私がいくら「SIや受託ソフトウエア開発のビジネスに先は無い」と言っても、あるいはITベンダーの多くの技術者が「このまま御用聞き商売、人月商売を続けているとマズイ」と思っていても、ITベンダーの経営者には「うちは大丈夫」と高をくくっている人が多い。しかも、明確な根拠に基づくものだから始末に悪い。

 その根拠とは、IT業界の人月商売、多重下請け構造を顧客として強力に支える銀行、生損保などの金融機関の存在である。いつも引き合いに出して恐縮だが、みずほ銀行のシステム統合プロジェクトには天文学的な工数を費やす。このような大規模プロジェクトはIT業界の技術者を大量にバキュームするから、結果として人月商売の需給関係が引き締まり多重下請け構造の末端まで潤う。

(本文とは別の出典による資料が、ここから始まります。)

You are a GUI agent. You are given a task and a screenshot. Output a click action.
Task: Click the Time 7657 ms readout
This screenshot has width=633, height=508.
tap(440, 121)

 もちろん、天文学的な大規模プロジェクトはそうあるわけではなく、プロジェクトが終了すれば需給が一気に緩む。だが、金融機関を顧客にするITベンダーにはそんな“平時”にこそ美味しい仕事がある。個々の業務システム、アプリケーションの保守業務である。これがあるからこそ、ITベンダーの経営者は周りの“雑音”を気にせず、安心して人月商売にいそしむことができるのだ。

 なんせ保守業務と言っても、他の産業のシステムとは桁違いに規模が大きい。大規模なシステムだと保守費用が数十億円に上ったりする。製造業やサービス業の感覚では、ちょっとした規模の開発案件だ。しかも、IT投資である開発と異なり保守は費用。毎年、莫大なお金がIT業界に流れる。個々の人月単価も大きいから、その仕事に関わるITベンダーは安定的に儲けることができる。

 製造業やサービス業の顧客を相手にしているITベンダーからすると羨ましい限りだが、実は多くのITベンダーが何らかの形で、こうした金融機関の仕事を請け負っている。そんなわけで、ITベンダーの経営者から「木村さんが何と言おうが、これから先も我々の仕事は安泰。IT業界の人月商売も無くならないよ」と何度言われたか分からない。